_EXERCISE DESCRIPTION_
When the line with "Вредные привычки в" is found, repeat it and all lines that follow it exactly, stopping at the end of the listing.

_DATA UNDER STUDY_

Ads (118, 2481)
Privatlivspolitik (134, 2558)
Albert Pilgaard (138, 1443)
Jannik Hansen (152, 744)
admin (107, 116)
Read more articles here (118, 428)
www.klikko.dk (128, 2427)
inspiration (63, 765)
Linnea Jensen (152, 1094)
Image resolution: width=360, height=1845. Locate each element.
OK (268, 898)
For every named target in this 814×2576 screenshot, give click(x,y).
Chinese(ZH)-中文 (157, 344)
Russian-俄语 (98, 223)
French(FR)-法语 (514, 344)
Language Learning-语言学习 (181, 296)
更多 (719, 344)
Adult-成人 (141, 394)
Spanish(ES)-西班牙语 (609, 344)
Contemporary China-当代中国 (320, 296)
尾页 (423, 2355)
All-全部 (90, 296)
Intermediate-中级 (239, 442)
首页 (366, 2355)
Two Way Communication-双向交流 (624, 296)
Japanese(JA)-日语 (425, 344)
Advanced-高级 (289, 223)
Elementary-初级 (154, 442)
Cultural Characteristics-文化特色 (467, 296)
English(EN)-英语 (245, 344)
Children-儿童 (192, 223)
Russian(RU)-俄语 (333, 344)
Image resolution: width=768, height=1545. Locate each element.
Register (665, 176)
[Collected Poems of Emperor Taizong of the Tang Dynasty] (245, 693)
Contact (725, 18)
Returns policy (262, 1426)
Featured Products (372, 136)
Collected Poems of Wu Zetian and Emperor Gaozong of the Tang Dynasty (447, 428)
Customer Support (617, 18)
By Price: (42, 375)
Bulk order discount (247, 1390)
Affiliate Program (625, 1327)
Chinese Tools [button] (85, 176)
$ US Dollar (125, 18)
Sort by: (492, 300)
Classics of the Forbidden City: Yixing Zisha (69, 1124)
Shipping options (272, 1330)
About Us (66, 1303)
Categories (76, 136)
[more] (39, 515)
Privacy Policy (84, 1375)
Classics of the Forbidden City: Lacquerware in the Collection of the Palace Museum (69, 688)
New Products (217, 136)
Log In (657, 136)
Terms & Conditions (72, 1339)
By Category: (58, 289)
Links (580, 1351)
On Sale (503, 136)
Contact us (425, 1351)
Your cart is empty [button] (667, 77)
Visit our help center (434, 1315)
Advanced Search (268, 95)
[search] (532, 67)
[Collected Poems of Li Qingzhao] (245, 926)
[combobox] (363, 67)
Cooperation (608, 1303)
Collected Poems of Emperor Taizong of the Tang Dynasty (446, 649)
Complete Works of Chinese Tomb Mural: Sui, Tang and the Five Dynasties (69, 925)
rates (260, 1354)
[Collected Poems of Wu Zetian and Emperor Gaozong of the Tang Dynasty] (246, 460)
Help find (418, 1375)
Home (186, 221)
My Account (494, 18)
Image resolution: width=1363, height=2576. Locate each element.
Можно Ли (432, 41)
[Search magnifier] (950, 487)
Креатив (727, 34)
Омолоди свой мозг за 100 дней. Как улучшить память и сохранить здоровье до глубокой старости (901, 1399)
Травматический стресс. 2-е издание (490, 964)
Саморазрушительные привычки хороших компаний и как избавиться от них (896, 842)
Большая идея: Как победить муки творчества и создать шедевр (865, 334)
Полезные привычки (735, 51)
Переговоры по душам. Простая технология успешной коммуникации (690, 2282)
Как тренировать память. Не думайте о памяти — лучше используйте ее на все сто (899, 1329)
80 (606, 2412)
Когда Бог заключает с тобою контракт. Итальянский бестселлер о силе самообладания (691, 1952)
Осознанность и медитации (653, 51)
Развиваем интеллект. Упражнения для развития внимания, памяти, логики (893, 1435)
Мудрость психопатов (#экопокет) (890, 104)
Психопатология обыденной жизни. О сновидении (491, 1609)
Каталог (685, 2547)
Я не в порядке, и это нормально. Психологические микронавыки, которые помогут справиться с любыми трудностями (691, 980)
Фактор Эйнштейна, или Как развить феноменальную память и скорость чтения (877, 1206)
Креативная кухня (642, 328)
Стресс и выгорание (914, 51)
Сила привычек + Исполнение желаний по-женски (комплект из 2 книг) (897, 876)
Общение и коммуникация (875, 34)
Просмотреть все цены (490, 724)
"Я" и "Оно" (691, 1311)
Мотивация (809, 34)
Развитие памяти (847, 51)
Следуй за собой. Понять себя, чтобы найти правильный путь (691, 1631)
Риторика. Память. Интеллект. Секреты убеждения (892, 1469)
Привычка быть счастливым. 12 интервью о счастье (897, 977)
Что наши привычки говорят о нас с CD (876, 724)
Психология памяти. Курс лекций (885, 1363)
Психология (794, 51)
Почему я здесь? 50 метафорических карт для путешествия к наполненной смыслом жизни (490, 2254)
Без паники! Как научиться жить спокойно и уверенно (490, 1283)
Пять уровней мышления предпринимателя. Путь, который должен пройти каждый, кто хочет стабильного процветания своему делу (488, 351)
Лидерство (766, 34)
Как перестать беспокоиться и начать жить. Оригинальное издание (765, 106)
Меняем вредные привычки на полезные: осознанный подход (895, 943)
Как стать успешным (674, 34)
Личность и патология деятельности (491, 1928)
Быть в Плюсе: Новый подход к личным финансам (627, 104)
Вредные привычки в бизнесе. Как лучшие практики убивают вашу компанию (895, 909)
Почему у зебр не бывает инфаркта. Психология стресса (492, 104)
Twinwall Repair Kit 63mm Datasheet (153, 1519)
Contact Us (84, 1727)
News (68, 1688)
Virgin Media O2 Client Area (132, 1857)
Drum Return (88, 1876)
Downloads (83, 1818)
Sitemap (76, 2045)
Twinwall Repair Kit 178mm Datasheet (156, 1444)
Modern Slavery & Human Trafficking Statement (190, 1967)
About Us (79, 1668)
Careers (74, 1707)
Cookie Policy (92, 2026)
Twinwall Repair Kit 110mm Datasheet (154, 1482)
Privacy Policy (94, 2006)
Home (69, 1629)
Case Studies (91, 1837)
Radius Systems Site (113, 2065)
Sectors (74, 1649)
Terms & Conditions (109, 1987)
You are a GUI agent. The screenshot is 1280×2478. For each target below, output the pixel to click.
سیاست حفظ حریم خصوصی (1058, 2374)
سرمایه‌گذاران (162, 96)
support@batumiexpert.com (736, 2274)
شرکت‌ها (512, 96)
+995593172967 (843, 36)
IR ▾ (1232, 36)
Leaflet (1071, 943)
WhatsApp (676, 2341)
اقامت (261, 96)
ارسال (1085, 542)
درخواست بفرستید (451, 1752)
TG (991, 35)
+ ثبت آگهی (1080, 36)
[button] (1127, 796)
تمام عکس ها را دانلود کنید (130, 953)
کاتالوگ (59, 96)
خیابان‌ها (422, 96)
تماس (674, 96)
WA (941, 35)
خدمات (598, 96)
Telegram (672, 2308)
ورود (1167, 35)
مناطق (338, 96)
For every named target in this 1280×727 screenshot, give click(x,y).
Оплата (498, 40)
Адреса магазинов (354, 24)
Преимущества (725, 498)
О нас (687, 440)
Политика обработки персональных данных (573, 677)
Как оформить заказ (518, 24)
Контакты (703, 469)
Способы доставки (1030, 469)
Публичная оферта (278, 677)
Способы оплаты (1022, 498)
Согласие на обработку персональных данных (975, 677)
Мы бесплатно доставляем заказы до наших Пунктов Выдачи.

_ANSWER SPACE_
Вредные привычки в бизнесе. Как лучшие практики убивают вашу компанию (895, 909)
Почему у зебр не бывает инфаркта. Психология стресса (492, 104)
Twinwall Repair Kit 63mm Datasheet (153, 1519)
Contact Us (84, 1727)
News (68, 1688)
Virgin Media O2 Client Area (132, 1857)
Drum Return (88, 1876)
Downloads (83, 1818)
Sitemap (76, 2045)
Twinwall Repair Kit 178mm Datasheet (156, 1444)
Modern Slavery & Human Trafficking Statement (190, 1967)
About Us (79, 1668)
Careers (74, 1707)
Cookie Policy (92, 2026)
Twinwall Repair Kit 110mm Datasheet (154, 1482)
Privacy Policy (94, 2006)
Home (69, 1629)
Case Studies (91, 1837)
Radius Systems Site (113, 2065)
Sectors (74, 1649)
Terms & Conditions (109, 1987)
You are a GUI agent. The screenshot is 1280×2478. For each target below, output the pixel to click.
سیاست حفظ حریم خصوصی (1058, 2374)
سرمایه‌گذاران (162, 96)
support@batumiexpert.com (736, 2274)
شرکت‌ها (512, 96)
+995593172967 (843, 36)
IR ▾ (1232, 36)
Leaflet (1071, 943)
WhatsApp (676, 2341)
اقامت (261, 96)
ارسال (1085, 542)
درخواست بفرستید (451, 1752)
TG (991, 35)
+ ثبت آگهی (1080, 36)
[button] (1127, 796)
تمام عکس ها را دانلود کنید (130, 953)
کاتالوگ (59, 96)
خیابان‌ها (422, 96)
تماس (674, 96)
WA (941, 35)
خدمات (598, 96)
Telegram (672, 2308)
ورود (1167, 35)
مناطق (338, 96)
For every named target in this 1280×727 screenshot, give click(x,y).
Оплата (498, 40)
Адреса магазинов (354, 24)
Преимущества (725, 498)
О нас (687, 440)
Политика обработки персональных данных (573, 677)
Как оформить заказ (518, 24)
Контакты (703, 469)
Способы доставки (1030, 469)
Публичная оферта (278, 677)
Способы оплаты (1022, 498)
Согласие на обработку персональных данных (975, 677)
Мы бесплатно доставляем заказы до наших Пунктов Выдачи.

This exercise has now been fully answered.